O projeto de lei 7663/10 de autoria do Deputado Osmar Terra agora já está em trâmite no Senado (PL 37/13) e visa assegurar as internações forçadas, dentre outras questões. O que você pensa a respeito?
Este projeto equivocado, se for aprovado no Senado e implementado, representará um grande retrocesso. Entre outos motivos, posso citar a confusão ao estabelecer como drogas “as substâncias ou os produtos capazes de causar dependência”. Ora, nesta definição, extremamente ampla, podem incluir substâncias, como a cafeína, a nicotina ou a sacarose, a produtos, como chocolates, celulares e computadores, todos eles sujeitos a “causar” dependência. Assim, a partir de uma definição equivocada de droga, segue-se uma indeterminação do termo usuário. Deixa a entender que todo “usuário”, de qualquer “droga” precisa ser “tratado”, uma vez que desaprova qualquer uso de droga, “mesmo que ocasional”, o que mostra o seu caráter eminentemente moralista.
O projeto, aliás, parece uma colcha de retalhos, propondo recomendações para saúde e educação em temas tão distintos como DST, uso de drogas e planejamento familiar, indicando a parceria com instituições religiosas para abordar estas questões. Há uma clara ênfase na repressão, com maior criminalização do usuário. Ele não faz nenhuma referência à redução de danos e propôe a internação como recurso universal de tratamento. Prevê, além disso, o repasse de recursos públicos para entidades privadas mediante decisão judicial. Resumindo, é um projeto sem embasamento científico, moralista e anti-ético.

 

Quais aspectos você considera importantes para elaboração de políticas públicas sobre drogas?
Tenho participado de algumas conferências sobre drogas e tenho observado um enfoque muito grande nos casos de dependência, como se a política devesse enfocar apenas este aspecto. O uso de drogas está difundido na cultura, na sociedade. Todo mundo faz uso de drogas, em algum momento, com mais ou menos implicação. Uma política sobre drogas deve ser uma política para todos, deve contemplar desde o cafezinho servido na escola ao diazepam adquirido na farmácia, do thinner usado pelas crianças de rua ao uísque usado pelo executivo. Deve contemplar aspectos da prevenção, envolver a Educação, a Cultura, o Direito, as políticas ambientais. As drogas não se resumem aos seus efeitos químicos, mas estão relacionadas a grupos, a modos de vida, a comportamentos sociais, a subjetividades. Uma política que não pense toda a amplitude do tema é uma política capenga.

 

Em Outubro passado, alguns movimentos sociais e entidades do campo da saúde mental divulgaram a “Carta ao Secretário Municipal de Saúde de Belo Horizonte” em que denunciam o aumento de internações compulsórias em hospitais psiquiátricos e a situação dos Consultórios de Rua implantados através de parcerias com comunidades terapêuticas. Você poderia nos explicar melhor essa situação?  

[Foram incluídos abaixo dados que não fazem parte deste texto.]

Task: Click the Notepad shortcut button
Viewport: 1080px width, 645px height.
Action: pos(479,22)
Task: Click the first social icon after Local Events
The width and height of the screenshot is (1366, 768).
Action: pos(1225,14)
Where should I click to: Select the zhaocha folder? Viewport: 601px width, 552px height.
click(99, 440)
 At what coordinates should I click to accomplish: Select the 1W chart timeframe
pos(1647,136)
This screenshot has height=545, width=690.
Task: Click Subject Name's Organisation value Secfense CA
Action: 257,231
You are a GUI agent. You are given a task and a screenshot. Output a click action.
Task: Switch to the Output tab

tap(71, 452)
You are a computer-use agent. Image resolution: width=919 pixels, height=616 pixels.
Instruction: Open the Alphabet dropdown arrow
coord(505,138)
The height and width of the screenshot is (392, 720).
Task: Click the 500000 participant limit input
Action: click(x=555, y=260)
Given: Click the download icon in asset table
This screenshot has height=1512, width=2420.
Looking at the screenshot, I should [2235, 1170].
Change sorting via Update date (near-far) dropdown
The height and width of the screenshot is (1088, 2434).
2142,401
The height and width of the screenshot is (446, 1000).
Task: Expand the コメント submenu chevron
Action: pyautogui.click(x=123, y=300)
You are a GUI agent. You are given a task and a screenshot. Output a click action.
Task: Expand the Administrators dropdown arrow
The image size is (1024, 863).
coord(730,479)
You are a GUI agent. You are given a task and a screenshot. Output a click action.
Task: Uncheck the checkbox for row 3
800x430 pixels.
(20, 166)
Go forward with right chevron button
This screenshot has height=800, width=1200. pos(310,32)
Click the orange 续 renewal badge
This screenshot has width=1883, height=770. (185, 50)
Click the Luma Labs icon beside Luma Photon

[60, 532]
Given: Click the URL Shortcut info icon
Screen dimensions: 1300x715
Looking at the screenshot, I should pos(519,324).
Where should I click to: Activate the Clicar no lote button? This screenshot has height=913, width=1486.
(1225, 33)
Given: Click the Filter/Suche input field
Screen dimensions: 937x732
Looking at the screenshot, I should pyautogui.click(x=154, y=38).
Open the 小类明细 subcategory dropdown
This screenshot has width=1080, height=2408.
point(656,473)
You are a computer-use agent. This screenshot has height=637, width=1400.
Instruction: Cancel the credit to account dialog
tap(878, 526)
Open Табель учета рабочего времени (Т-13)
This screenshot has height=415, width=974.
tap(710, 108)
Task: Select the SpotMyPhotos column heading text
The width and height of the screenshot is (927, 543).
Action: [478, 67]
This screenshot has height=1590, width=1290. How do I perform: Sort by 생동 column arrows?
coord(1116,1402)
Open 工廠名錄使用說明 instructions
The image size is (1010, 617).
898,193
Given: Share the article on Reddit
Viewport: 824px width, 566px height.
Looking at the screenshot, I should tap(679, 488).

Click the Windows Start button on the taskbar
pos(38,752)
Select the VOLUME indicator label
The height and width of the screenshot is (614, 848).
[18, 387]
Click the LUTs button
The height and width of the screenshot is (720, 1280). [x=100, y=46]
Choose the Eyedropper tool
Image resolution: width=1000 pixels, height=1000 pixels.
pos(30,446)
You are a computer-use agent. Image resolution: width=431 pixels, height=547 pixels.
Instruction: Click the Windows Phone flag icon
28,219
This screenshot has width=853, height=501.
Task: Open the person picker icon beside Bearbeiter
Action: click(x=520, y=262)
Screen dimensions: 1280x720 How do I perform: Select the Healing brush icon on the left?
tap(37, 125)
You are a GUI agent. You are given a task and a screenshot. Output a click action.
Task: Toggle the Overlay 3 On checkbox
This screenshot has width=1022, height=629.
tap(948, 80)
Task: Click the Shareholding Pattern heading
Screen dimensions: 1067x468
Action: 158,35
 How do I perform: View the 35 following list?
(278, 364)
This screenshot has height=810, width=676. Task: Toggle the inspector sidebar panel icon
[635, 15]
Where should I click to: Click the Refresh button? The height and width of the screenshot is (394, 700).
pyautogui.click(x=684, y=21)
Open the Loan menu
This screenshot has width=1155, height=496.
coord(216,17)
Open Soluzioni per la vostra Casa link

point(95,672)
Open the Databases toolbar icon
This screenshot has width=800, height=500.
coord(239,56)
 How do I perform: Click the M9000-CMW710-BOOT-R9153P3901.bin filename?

Na verdade, o queríamos, era garantir que as conquistas históricas do SUS e da Reforma Piquiátrica, da participação popular, dos direitos e cidadania dos usuários, não fossem comprometidos pela intervenção de setores estranhos à ética da saúde pública. Também pontuamos a necessidade da garantia de boas condições de trabalho e da implantação de serviços já previstos em decretos municipais.

Com relação a parcerias com comunidades terapêuticas, considero lamentável. Foi feita sem discussão com os setores dos trabalhadores e usuários. Parcerias são bem vindas, mas não há como fazer parceria com quem atua com princípios tão diversos. Este descompasso logo se evidenciou na prática, com os membros dessas ONGs se recusando a distribuir preservativos, fazendo exorcismos no campo, aliciando usuários para suas internações, só para citar algumas situações. Não podia dar certo, como não deu.